# Training the model
Before starting, we will load a list of lemmas from the previous part.

In [2]:
# Dump the lemmas to a json file
import json

# Change this variable to load another list of lemmas
locale = "en-GB"

# Define the file path
file_path = f"dictionaries/{locale}/lemmas.json"

# Write the lemmas list to the JSON file
try:
    with open(file_path) as f:
        content = f.read()
        if not content.strip():
            raise ValueError("The JSON file is empty.")
        lemmas = json.loads(content)
except FileNotFoundError:
    print(f"Error: File not found at {file_path}")
    lemmas = []
except ValueError as e:
    print(f"Error: {e}")
    lemmas = []
except json.JSONDecodeError:
    print(f"Error: Invalid JSON content in {file_path}")
    lemmas = []

print(f"{len(lemmas)} items loaded from {file_path}")

30614 items loaded from dictionaries/en-GB/lemmas.json


## 1 Data Preparation
Now we can start tokenizing our data.

In [None]:
# TODO: use bite pair encoding tokenization before

In [25]:
# ensure you have the necessary library
%pip install 'numpy<2', torch

Note: you may need to restart the kernel to use updated packages.


In [4]:
import torch
from torch.utils.data import Dataset, DataLoader

class CharDataset(Dataset):
    def __init__(self, sequences, vocab):
        self.sequences = sequences
        self.vocab = vocab
        self.char_to_idx = {char: idx for idx, char in enumerate(vocab)}
        self.idx_to_char = {idx: char for idx, char in enumerate(vocab)}
        # add a start of sequence tag
        self.sos_token = self.char_to_idx['<SoS>']

    def __len__(self):
        return len(self.sequences)

    def __getitem__(self, idx):
        sequence = self.sequences[idx]
        input_seq = [self.char_to_idx[char] for char in sequence[:-1]]
        target_seq = [self.char_to_idx[char] for char in sequence[1:]]
        return torch.tensor(input_seq), torch.tensor(target_seq)

# In this case "vocab" is literally the latin alphabet
vocab = sorted(set("".join(lemmas)) | {'<SoS>'})
dataset = CharDataset(lemmas, vocab)
dataloader = DataLoader(dataset, batch_size=32, shuffle=True)

This loaded the lemmas in a dataset in a format that torch can understand.

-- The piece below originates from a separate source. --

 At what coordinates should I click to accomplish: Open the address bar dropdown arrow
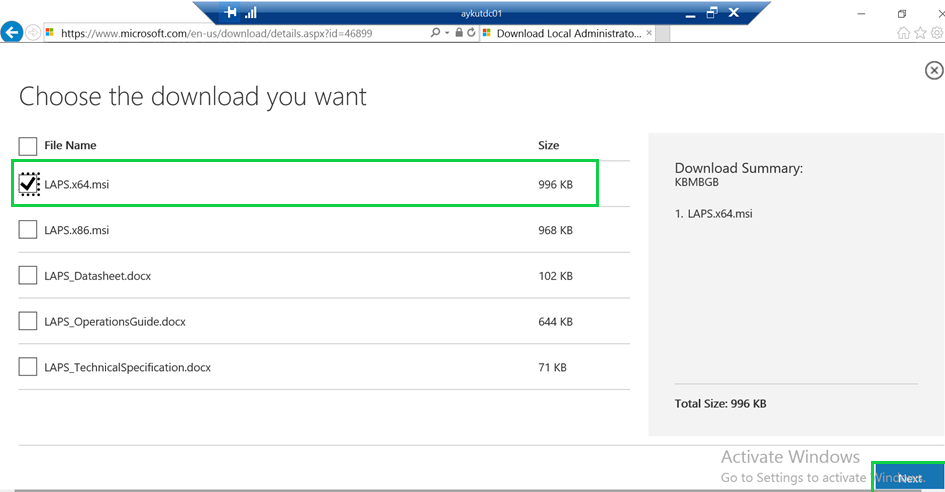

Each word is turned in a pair of sequences, an input (missing the last character) and a target (missing the first one), 

In [13]:
import torch.nn as nn

class LSTMModel(nn.Module):
    def __init__(self, vocab_size, embedding_dim, hidden_dim, num_layers):
        super(LSTMModel, self).__init__()
        self.embedding = nn.Embedding(vocab_size, embedding_dim)
        self.lstm = nn.LSTM(embedding_dim, hidden_dim, num_layers, batch_first=True)
        self.fc = nn.Linear(hidden_dim, vocab_size)

    def forward(self, x, hidden):
        x = self.embedding(x)
        out, hidden = self.lstm(x, hidden)
        out = self.fc(out)
        return out, hidden

    def init_hidden(self, batch_size):
        return (torch.zeros(num_layers, batch_size, hidden_dim),
                torch.zeros(num_layers, batch_size, hidden_dim))

# Example usage
vocab_size = len(vocab)
embedding_dim = 128
hidden_dim = 256
num_layers = 2
model = LSTMModel(vocab_size, embedding_dim, hidden_dim, num_layers)

(tensor([ 0,  1,  0, 11, 14, 13]), tensor([ 1,  0, 11, 14, 13,  4]))